The Power of Babel Review

June 15, 2005

by Keith Law

“Properly speaking, there are no ‘languages.’”

So John McWhorter argues in The Power of Babel, his fascinating book on the history of human languages. Formerly an Associate Professor of Linguistics at the University of California at Berkeley, McWhorter starts out by detailing when and how he first fell in love with foreign languages, something that everyone who visits this site can certainly appreciate, and then takes the reader down a path from the breakdown of the first human language into thousands of new languages all the way to today’s era of impending language extinction. Rather than hew strictly to that narrow story and timeline, he uses it as a rough framework for hundreds of digressions into the structure of languages, the way that grammar and vocabularies develop, and how languages transform themselves and each other over time.

McWhorter’s premise that there are no languages stems from a fundamental disagreement he has with the rigid and regimented taxonomy used by modern linguists to classify human dialects – and dialects, McWhorter writes, “is [sic] all there is.” The idea of “German” as a single language with a dominant form and a few fringe variations is inaccurate, and perhaps Anglo-centric, as English is one of the few world languages that does not have mutually unintelligible dialects. McWhorter illustrates his point with numerous examples, including a comparison of the same comic strip in “standard” German, Swiss German (which itself has multiple flavors), and the Schwäbisch dialect of Germany.

Instead, McWhorter argues, human dialects are inconstant entities like biological species, transforming over time, adapting to their environments, and sometimes becoming extinct. McWhorter leans heavily on the analogy to the Darwinian theory of evolution, although the analogy is imperfect enough that he has to jump away from it numerous times. While he writes of language extinction as a natural and even inevitable occurrence, he recognizes how much is lost when this occurs, and offers both some skeptical encouragement to revivalist efforts and admonishments to linguists to work to record dying languages for posterity’s sake.

The Power of Babel also includes numerous interesting excursions what would be a fairly boring linear story of the development of human dialects. Two of particular interest to the language learner are his listing of linguistic obstacles and his discussions of how languages change and simplify over time.

In discussing linguistic obstacles, McWhorter runs through all the major bugbears that stymie the would-be language learner – verb conjugations, noun inflections, genders, identifiers (articles or measure words), and tones – and explains how such awkward and non-communicative features likely developed over time.
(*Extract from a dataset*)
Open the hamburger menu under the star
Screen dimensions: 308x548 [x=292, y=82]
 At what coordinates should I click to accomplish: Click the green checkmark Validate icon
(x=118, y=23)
But he follows this up with a few sections describing how languages tend to lose some of this complexity later in their development as they spread geographically and demographically.

Unlike most linguistics tomes, The Power of Babel is readable and entertaining; McWhorter uses copious pop culture references and breaks up some of the more didactic sections with breezier (if only slightly relevant) tangents. From the perspective of the language learner, some sections will hold less interest; the chapter on pidgins and creoles ran on too long for my tastes, and the epilogue on the impossibility of constructing the original “Ur-language” was dry and probably won’t hold the interest of anyone who isn’t already interested in historical linguistics. On the whole, however, McWhorter presents a provocative thesis and many strong anecdotes in a package that’s hard to put down. I strongly recommend it to anyone with an interest in learning foreign languages.

The Power of Babel, by John McWhorter. 336 pages. Perennial Books, January 2003.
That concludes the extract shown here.